_Data to use_

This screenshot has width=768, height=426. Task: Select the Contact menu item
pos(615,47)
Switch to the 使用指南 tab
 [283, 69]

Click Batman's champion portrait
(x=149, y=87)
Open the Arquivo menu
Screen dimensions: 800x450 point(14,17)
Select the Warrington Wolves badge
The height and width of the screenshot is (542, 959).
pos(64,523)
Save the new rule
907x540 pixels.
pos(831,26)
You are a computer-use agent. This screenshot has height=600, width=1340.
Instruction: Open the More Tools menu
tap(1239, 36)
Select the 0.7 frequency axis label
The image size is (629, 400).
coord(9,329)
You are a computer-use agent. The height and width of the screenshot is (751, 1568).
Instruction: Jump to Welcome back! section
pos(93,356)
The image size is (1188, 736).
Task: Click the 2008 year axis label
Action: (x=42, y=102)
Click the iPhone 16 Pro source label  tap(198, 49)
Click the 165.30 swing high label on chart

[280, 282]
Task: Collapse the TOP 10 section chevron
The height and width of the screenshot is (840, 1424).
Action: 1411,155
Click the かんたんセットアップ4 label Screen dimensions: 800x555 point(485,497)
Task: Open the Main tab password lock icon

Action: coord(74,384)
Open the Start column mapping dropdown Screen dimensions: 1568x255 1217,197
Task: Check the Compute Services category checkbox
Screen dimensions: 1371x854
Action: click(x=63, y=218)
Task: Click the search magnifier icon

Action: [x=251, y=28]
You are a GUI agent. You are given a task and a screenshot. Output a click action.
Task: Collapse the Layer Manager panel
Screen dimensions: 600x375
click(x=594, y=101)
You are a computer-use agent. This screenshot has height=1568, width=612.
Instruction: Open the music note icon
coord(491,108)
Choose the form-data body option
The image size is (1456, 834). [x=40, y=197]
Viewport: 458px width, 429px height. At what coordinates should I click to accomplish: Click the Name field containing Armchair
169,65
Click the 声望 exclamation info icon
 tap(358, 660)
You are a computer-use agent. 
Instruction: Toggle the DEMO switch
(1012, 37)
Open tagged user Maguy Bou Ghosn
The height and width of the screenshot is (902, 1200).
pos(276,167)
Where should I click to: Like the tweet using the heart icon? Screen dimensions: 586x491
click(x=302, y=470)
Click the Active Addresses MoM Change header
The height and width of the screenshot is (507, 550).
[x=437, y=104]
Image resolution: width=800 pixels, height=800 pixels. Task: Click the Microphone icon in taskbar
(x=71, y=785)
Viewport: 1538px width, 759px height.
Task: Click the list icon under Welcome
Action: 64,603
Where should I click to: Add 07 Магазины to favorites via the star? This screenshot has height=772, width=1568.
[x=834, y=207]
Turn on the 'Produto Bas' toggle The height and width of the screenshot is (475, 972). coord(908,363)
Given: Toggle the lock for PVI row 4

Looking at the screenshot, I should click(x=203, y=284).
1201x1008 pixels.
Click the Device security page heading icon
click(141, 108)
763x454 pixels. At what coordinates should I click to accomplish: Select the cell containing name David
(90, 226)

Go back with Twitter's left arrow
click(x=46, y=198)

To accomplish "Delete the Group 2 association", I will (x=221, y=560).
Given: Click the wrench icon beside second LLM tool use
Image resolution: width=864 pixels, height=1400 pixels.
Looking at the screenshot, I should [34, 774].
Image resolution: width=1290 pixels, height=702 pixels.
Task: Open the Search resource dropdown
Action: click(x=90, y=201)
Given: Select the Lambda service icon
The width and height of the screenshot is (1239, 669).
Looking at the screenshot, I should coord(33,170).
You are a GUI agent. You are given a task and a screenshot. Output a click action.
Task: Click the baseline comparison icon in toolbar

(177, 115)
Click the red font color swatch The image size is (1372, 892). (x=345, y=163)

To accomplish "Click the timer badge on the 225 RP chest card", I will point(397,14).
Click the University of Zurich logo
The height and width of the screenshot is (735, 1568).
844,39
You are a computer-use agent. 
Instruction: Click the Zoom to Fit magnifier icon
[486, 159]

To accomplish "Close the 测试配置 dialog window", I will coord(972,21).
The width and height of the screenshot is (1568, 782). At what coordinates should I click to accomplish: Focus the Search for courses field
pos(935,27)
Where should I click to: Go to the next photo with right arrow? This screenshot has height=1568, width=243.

_Exercise aim_
Each line above that carries the string "agent" has to be returned.

_Result below_
You are a computer-use agent. This screenshot has height=600, width=1340.
You are a computer-use agent. The height and width of the screenshot is (751, 1568).
You are a GUI agent. You are given a task and a screenshot. Output a click action.
You are a computer-use agent. This screenshot has height=1568, width=612.
You are a computer-use agent. 
You are a GUI agent. You are given a task and a screenshot. Output a click action.
You are a computer-use agent. 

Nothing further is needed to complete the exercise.